Oral and gay sex is heavily frowned upon in Malaysia, with groups describing them as against the order of nature. Under civil law, 'offenders', both male and female, can be fined or even jailed for up to 20 years.
An official organiser said of the seminars: 'It's a multi-religious and multicultural [event], after all, all religions are basically against that type of behaviour.' In March this year, the federal government announced that it is working to curb the 'problem' of homosexuality, especially among Muslims who make up over 60% of Malaysia's population of 29 million people.

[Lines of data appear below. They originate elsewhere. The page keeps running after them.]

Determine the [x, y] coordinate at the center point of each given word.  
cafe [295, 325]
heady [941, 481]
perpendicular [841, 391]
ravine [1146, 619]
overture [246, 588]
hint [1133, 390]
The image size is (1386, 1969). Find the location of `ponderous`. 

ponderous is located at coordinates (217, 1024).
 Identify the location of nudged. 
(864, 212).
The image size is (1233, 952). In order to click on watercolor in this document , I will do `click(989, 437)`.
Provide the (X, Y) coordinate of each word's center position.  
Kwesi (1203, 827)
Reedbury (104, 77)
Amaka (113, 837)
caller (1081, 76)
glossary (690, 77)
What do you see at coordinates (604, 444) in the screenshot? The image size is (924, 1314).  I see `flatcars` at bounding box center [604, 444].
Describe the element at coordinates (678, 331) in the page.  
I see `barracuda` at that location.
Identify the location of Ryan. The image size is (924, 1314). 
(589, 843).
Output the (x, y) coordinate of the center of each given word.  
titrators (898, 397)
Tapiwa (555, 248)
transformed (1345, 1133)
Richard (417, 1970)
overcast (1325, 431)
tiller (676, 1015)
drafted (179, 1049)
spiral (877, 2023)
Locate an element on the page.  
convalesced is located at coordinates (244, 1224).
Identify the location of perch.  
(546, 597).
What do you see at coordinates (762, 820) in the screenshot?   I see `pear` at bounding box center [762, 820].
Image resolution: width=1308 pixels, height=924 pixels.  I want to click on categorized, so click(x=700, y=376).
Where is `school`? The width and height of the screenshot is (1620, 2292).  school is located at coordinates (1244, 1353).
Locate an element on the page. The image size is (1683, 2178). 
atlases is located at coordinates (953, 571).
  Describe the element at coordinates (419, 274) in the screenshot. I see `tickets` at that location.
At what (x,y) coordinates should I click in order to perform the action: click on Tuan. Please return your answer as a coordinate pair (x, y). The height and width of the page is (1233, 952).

Official intolerance of gay people has fast been on the rise, and last year, despite widespread criticism, the east coast state of Terengganu set up a camp for 'effeminate' boys, which 'showed them how to become men.'
Puad Zarkashi, the deputy education minister who ran the most recent seminar said: 'youths are easily influenced by websites and blogs relating to LGBT groups...this can also spread among their friends. We are worried that this happens during schooling time.'
Although actual prosecutions for being gay are rare, former deputy Prime Minister Anwar Ibrahim has twice been tried for sodomy. He spent six years in jail, but the courts have since cleared him on appeal, or dropped charges for lack of evidence.